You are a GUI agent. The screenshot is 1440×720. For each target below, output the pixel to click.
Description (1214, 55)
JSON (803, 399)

---

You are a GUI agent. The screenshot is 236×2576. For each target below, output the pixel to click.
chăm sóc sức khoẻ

▸ **WORK TO BE COMPLETED**: Pick every line of the data that includes the string "output".

▸ **TASK RESPONSE**:
You are a GUI agent. The screenshot is 1440×720. For each target below, output the pixel to click.
You are a GUI agent. The screenshot is 236×2576. For each target below, output the pixel to click.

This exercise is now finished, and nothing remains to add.